Jewish American poet Louise Glück won the Nobel Prize in Literature on Thursday for her “candid and uncompromising” work, becoming the first U.S. winner since Bob Dylan in 2016.
The Nobel Committee praised the writer “for her unmistakable poetic voice that with austere beauty makes individual existence universal.”
The prize was announced in Stockholm by Mats Malm, the permanent secretary of the Swedish Academy.
New York-born Glück, 77, who is a professor of English at Yale University, made her debut in 1968 with “Firstborn,” and “was soon acclaimed as one of the most prominent poets in American contemporary literature,” the Nobel Academy said.

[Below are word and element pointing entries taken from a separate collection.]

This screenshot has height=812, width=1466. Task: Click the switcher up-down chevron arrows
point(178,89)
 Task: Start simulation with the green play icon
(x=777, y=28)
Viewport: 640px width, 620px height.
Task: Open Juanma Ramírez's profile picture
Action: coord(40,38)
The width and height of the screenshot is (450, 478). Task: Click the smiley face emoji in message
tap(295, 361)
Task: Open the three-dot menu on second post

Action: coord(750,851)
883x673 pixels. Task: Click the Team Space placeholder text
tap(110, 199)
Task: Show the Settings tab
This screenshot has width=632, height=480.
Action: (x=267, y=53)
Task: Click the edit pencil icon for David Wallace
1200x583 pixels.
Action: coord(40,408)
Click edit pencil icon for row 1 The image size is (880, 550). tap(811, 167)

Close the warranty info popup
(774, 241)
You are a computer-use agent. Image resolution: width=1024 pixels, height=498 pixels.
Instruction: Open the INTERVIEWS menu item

Anders Olsson, chairman of the Nobel literature committee, said Glück’s 12 collections of poetry were “characterized by striving for clarity.” They include “Descending Figure,” “The Triumph of Achilles” and “Ararat.”
Olsson said her verses, which often draw on classical influences and examine family life, were marked by an “austere but also playful intelligence and a refined sense of composition”.
He said her voice was “candid and uncompromising” and often marked by biting wit.
The committee noted her 2006 collection “Averno,” calling it “masterly” and “a visionary interpretation of the myth of Persephone’s descent into hell in the captivity of Hades, the god of death.”
Glück is the recipient of many awards, including Guggenheim and National Endowment for the Arts fellowships, the American Academy of Arts and Letters Gold Medal in Poetry and the National Humanities Medal.
The award, which includes a 10 million kronor (more than $1.1 million) prize, comes after several years of controversy and scandal for the world’s preeminent literary accolade.
In 2018, the award was postponed after sex abuse allegations rocked the Swedish Academy, the secretive body that chooses the winners of the literature prize, and sparked a mass exodus of members.
After the academy revamped itself in a bid to regain the trust of the Nobel Foundation, two laureates were named last year, with the 2018 prize going to Poland’s Olga Tokarczuk and the 2019 award to Austria’s Peter Handke.
But Handke’s prize caused a storm of protest: A strong supporter of the Serbs during the 1990s Balkan wars, he has been called an apologist for Serbian war crimes. Several countries including Albania, Bosnia and Turkey boycotted the Nobel awards ceremony in protest, and a member of the committee that nominates candidates for the literature prize resigned.